Due to healthcare increasing each year, employers are moving away from relying on assurances of the contracts of Preferred Provider Organizations. What PPO’s do is input discounts off arbitrarily set billed charges. Many times they lack accountability and transparency because they are confidential. They are also very inflated and are a cautionary tale of the “buyer beware” market with ever-increasing prices. Below, we will look at how a referenced-based pricing system might be a better option in the healthcare industry, as featured in an article on Benefits Pro.


Reference-based pricing used to be considered a non-traditional option. However, it is now being heavily considered due to the current economic situation and decreasing profits and revenues. It is a market disruptor and a possible alternative to health plans that are carrier-sponsored. It is the first time that total transparency is being offered to consumers; they can see what the cost of medical services will be before they are rendered. It calls for the accountability of service providers. This is a big step in contrast to traditional health services where medical providers are paid on a Medicare Plus basis, and patients are required to pay their presented bill aftercare.

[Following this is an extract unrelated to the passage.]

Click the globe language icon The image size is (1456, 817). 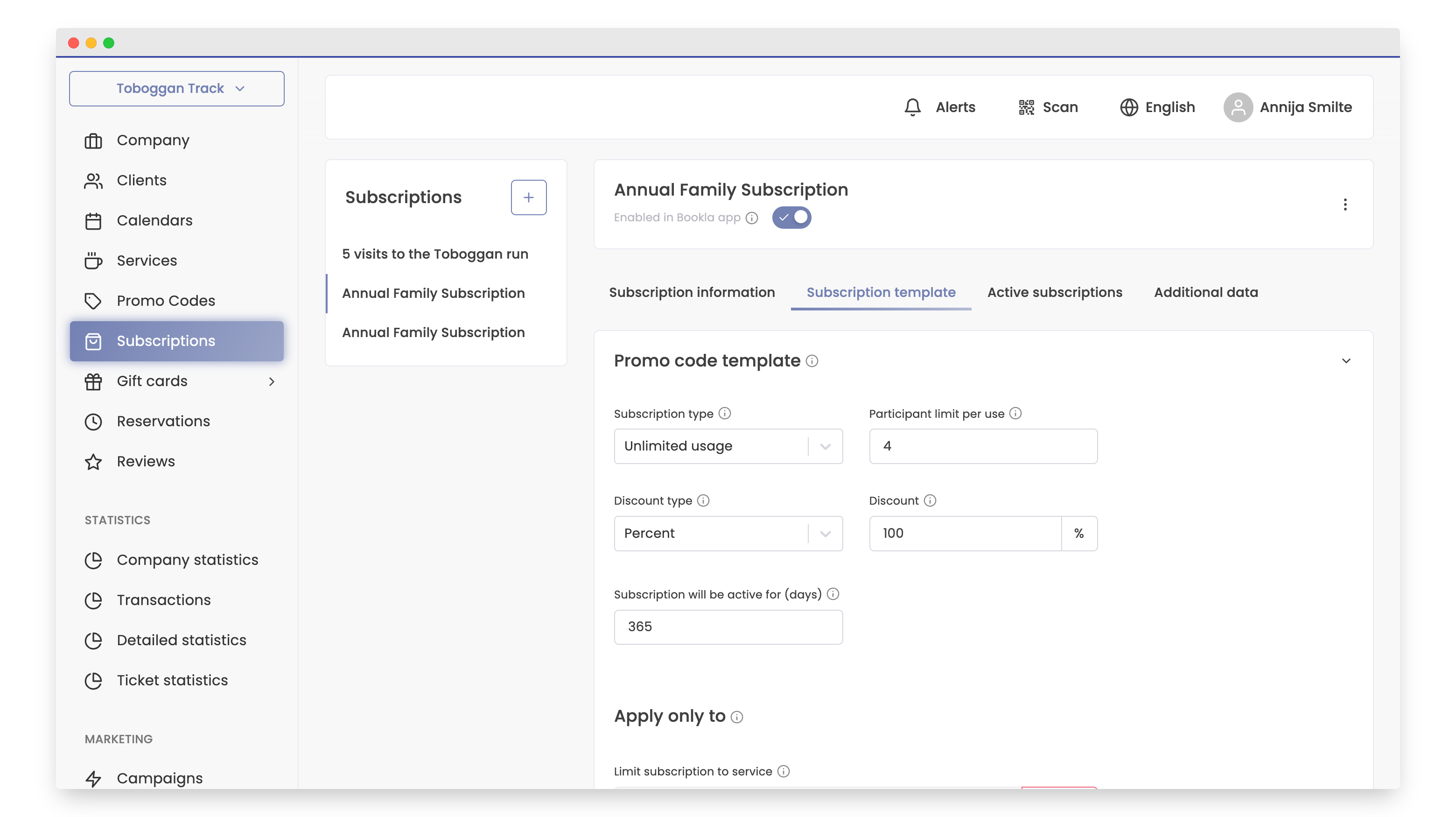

Referenced-based pricing uses a cost-up pricing approach. They focus on optimizing provider payments for medical services, and they regulate their prices based on the available public cost, quality data, and price. This way, a fair price is set for medical services that vary by geography to ensure that provider payments are equitable for the market. This is the complete opposite of the way PPO establishes its pricing. Reference-based pricing helps manage the current inflation of medical services and controls their cost themselves as it is not tied to Medicare pricing. Reference-based pricing prioritizes achieving adequate member and patient satisfaction.


Although employers are becoming more and more aware of different reference-based pricing options, they are still slow to adopt them. Big companies that have adopted the plans include Boeing, Walmart, and Lowes. Group plans have projected at least 20% of savings compared to standard health plans, so we should start to see more companies adopt this method as they start to prioritize more patient satisfaction.